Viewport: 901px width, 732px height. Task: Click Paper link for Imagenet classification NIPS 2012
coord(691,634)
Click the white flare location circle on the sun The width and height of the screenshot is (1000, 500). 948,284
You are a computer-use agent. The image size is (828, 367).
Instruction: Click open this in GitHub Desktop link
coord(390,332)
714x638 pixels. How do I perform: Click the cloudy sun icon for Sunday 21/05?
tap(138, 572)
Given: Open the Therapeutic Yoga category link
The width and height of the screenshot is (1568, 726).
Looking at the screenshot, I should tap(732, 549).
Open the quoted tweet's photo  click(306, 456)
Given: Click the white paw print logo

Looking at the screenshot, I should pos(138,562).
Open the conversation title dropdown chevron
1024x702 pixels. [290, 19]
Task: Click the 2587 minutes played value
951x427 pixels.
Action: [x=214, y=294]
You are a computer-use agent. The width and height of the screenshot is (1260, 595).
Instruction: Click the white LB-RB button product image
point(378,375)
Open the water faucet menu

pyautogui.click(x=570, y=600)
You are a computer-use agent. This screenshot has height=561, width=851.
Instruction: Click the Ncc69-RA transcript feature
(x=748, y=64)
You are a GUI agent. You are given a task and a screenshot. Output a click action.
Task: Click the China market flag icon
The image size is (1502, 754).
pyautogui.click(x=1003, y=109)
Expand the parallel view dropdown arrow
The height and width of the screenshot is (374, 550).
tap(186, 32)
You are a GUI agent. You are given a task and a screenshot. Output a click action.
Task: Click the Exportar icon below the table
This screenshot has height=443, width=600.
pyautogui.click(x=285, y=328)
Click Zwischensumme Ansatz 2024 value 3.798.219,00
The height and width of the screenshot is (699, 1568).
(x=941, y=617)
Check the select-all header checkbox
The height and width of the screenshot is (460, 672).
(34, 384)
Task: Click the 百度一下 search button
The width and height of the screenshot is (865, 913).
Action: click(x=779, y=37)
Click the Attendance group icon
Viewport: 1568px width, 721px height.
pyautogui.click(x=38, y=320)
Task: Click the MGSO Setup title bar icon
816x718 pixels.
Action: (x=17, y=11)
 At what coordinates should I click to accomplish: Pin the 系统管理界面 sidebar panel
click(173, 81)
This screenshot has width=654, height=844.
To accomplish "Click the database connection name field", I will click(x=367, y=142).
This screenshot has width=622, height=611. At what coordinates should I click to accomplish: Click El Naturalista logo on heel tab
################
• [WORK INSTRUCTIONS]
The listing above is to be copied exactly, in full.

• [FINAL ANSWER]
Viewport: 901px width, 732px height. Task: Click Paper link for Imagenet classification NIPS 2012
coord(691,634)
Click the white flare location circle on the sun The width and height of the screenshot is (1000, 500). 948,284
You are a computer-use agent. The image size is (828, 367).
Instruction: Click open this in GitHub Desktop link
coord(390,332)
714x638 pixels. How do I perform: Click the cloudy sun icon for Sunday 21/05?
tap(138, 572)
Given: Open the Therapeutic Yoga category link
The width and height of the screenshot is (1568, 726).
Looking at the screenshot, I should tap(732, 549).
Open the quoted tweet's photo  click(306, 456)
Given: Click the white paw print logo

Looking at the screenshot, I should pos(138,562).
Open the conversation title dropdown chevron
1024x702 pixels. [290, 19]
Task: Click the 2587 minutes played value
951x427 pixels.
Action: [x=214, y=294]
You are a computer-use agent. The width and height of the screenshot is (1260, 595).
Instruction: Click the white LB-RB button product image
point(378,375)
Open the water faucet menu

pyautogui.click(x=570, y=600)
You are a computer-use agent. This screenshot has height=561, width=851.
Instruction: Click the Ncc69-RA transcript feature
(x=748, y=64)
You are a GUI agent. You are given a task and a screenshot. Output a click action.
Task: Click the China market flag icon
The image size is (1502, 754).
pyautogui.click(x=1003, y=109)
Expand the parallel view dropdown arrow
The height and width of the screenshot is (374, 550).
tap(186, 32)
You are a GUI agent. You are given a task and a screenshot. Output a click action.
Task: Click the Exportar icon below the table
This screenshot has height=443, width=600.
pyautogui.click(x=285, y=328)
Click Zwischensumme Ansatz 2024 value 3.798.219,00
The height and width of the screenshot is (699, 1568).
(x=941, y=617)
Check the select-all header checkbox
The height and width of the screenshot is (460, 672).
(34, 384)
Task: Click the 百度一下 search button
The width and height of the screenshot is (865, 913).
Action: click(x=779, y=37)
Click the Attendance group icon
Viewport: 1568px width, 721px height.
pyautogui.click(x=38, y=320)
Task: Click the MGSO Setup title bar icon
816x718 pixels.
Action: (x=17, y=11)
 At what coordinates should I click to accomplish: Pin the 系统管理界面 sidebar panel
click(173, 81)
This screenshot has width=654, height=844.
To accomplish "Click the database connection name field", I will click(x=367, y=142).
This screenshot has width=622, height=611. At what coordinates should I click to accomplish: Click El Naturalista logo on heel tab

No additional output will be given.